Among the changes brought by Schedule 1 were:
- Freezing the minimum wage in Ontario at $14,00, thus eliminating the planned increased in 2019
- Indexing the minimum wage to inflation, beginning in October 2020
- Eliminating personal emergency leave and replacing it with separate leave provisions for unpaid sick leave, family responsibility leave, and bereavement leave
- Decreasing the penalties for contraventions of the Employment Standards Act
- Eliminating the requirement of equal pay for equal work
- Eliminating the reverse onus requiring the employer to prove that an individual is not an employee in disputes over whether the individual is an employee or not

Among the changes brought by Schedule 2 were:
- Eliminating the ability of trade unions to obtain a list of employees
- Eliminating the ability of parties to request educational support in the practice of labour relations and collective bargaining
- Eliminating the right of employees to have their rate of pay reviewed by employers
- Replacing collective agreement mediation with arbitration as the first resort during collective bargaining disputes
- Decreasing the penalties for contraventions of the Labour Relations Act

== Legislative history ==
The bill was introduced to the Legislative Assembly of Ontario by Progressive Conservative MPP for Bay of Quinte and Ministry of Economic Development, Job Creation and Trade Todd Smith in late October 2018.

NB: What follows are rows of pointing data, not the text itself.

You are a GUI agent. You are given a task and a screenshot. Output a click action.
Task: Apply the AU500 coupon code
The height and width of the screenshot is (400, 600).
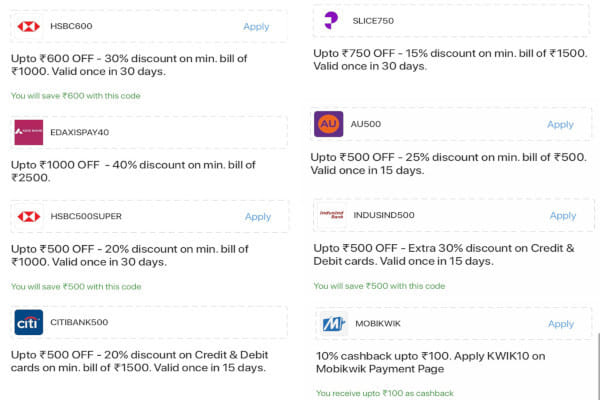coord(560,124)
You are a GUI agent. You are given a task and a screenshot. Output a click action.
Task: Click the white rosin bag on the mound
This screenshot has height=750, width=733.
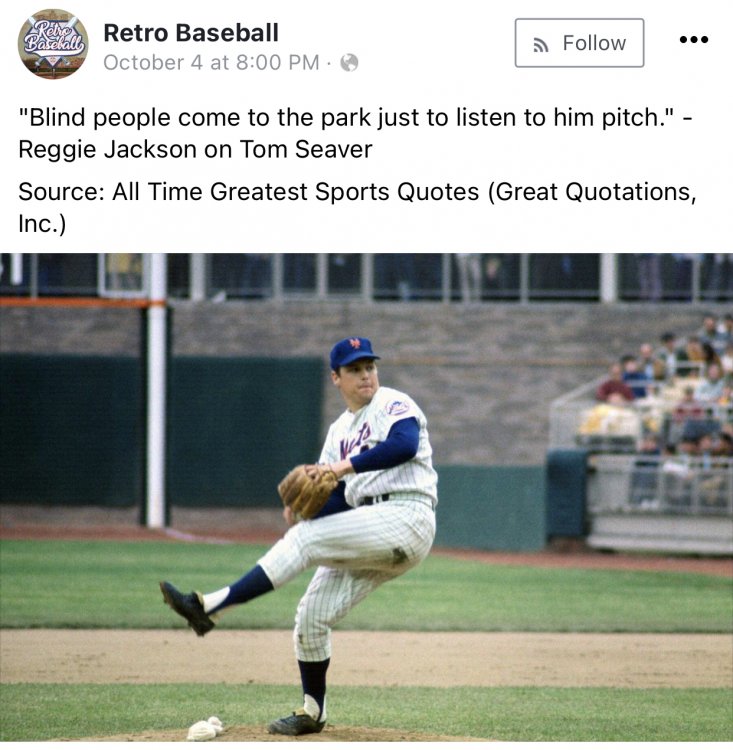[x=205, y=728]
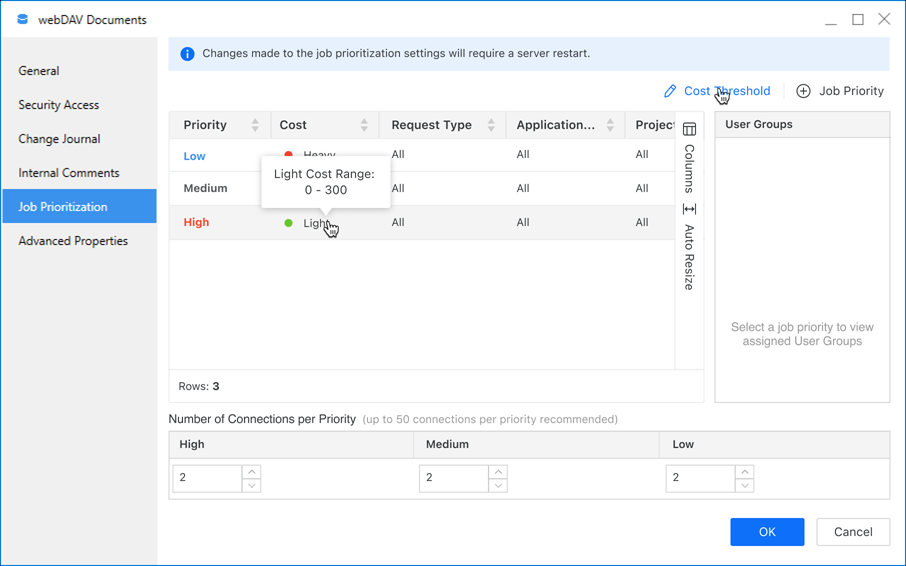
Task: Sort by the Priority column arrows
Action: click(255, 125)
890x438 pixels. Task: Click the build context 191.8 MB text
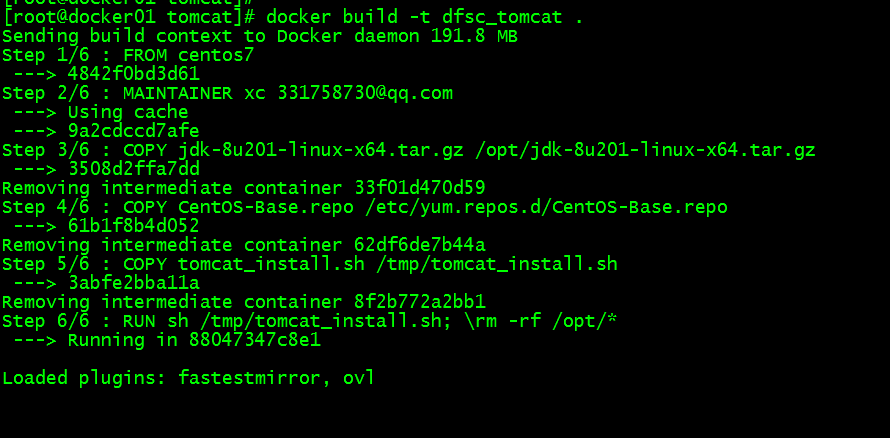[x=474, y=36]
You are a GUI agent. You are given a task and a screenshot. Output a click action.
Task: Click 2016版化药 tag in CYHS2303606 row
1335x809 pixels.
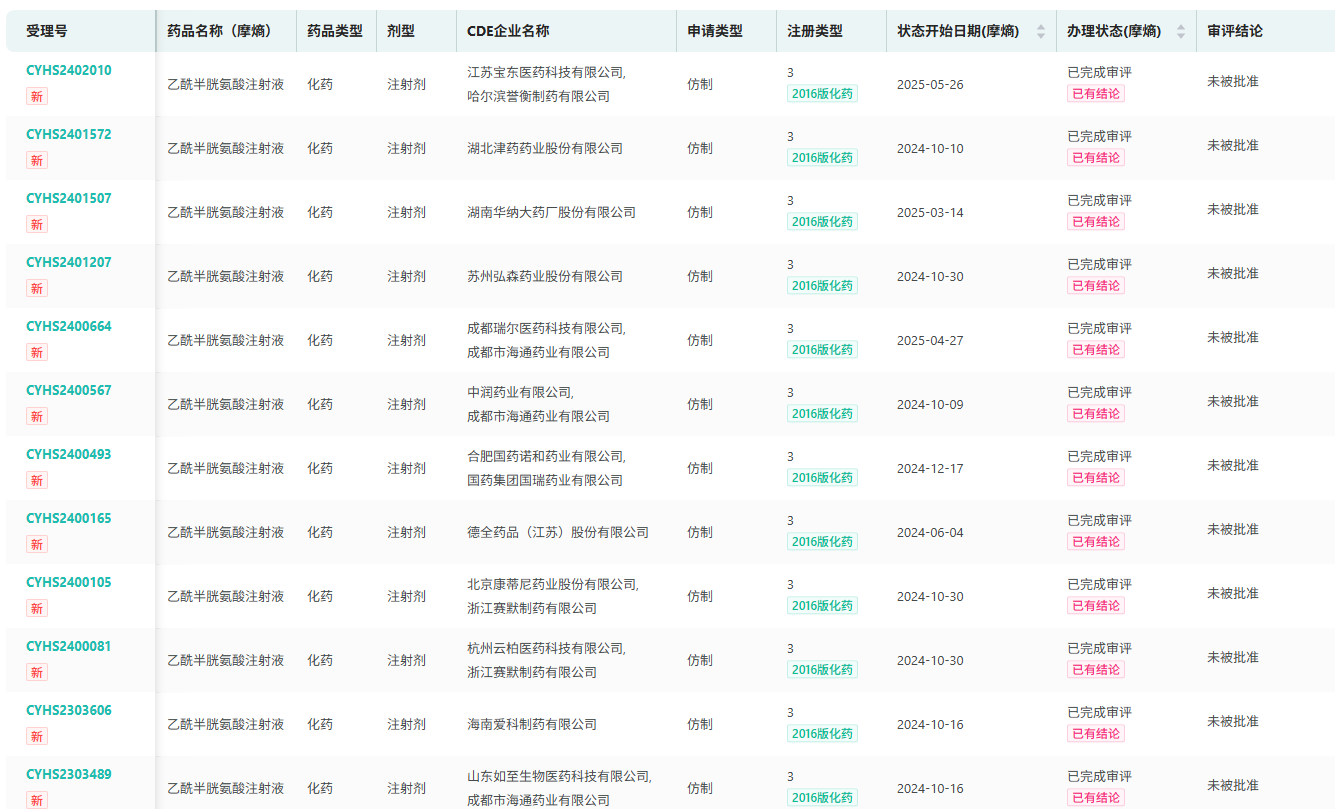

From 12 November to 20 November 2018, the bill was reviewed by the Standing Committee on Finance and Economic Affairs.

On 21 November 2018, the final vote on the bill was held, with 69 MPPs voting in favour and 45 voting against. It received royal assent from Lieutenant-Governor Elizabeth Dowdeswell that same day.

== Reactions ==
The Ontario Chamber of commerce supported the bill, stating that it was "a bold step in creating a stronger and more prosperous province." Premier Doug Ford defended the bill, stating that the Fair Workplaces, Better Jobs Act, 2017 "was the worst job-killing bill. It was the worst bill for people, the most vulnerable people in society to get a hand up."

The bill was opposed by several trade unions in the province. The Elementary Teachers' Federation of Ontario stated that "Ontario's economy is not going to grow when 40 per cent of working people do not have disposable income to fuel the economy nor the stability to feed their families," while the Ontario Federation of Labour stated Ford "has proven he's an enemy of workers." On 26 October 2018, a protest was organised by unions against the bill outside the Ministry of Labour. A further protest was held in late-November, resulting in several protestors being handcuffed and escorted out of the Queen’s Park gallery.

Concerns were also raised by public health groups concerning the impact the elimination of paid sick days would have. Minister of Health Christine Elliott stated that her ministry had not been consulted about the bill. Those concerns were raised again during the COVID-19 pandemic in Ontario in 2020.

A Campaign Research opinion poll released on 13 November 2018 found that 77% of those polled opposed the elimination of paid sick days and that 52% opposed the freezing of the minimum wage.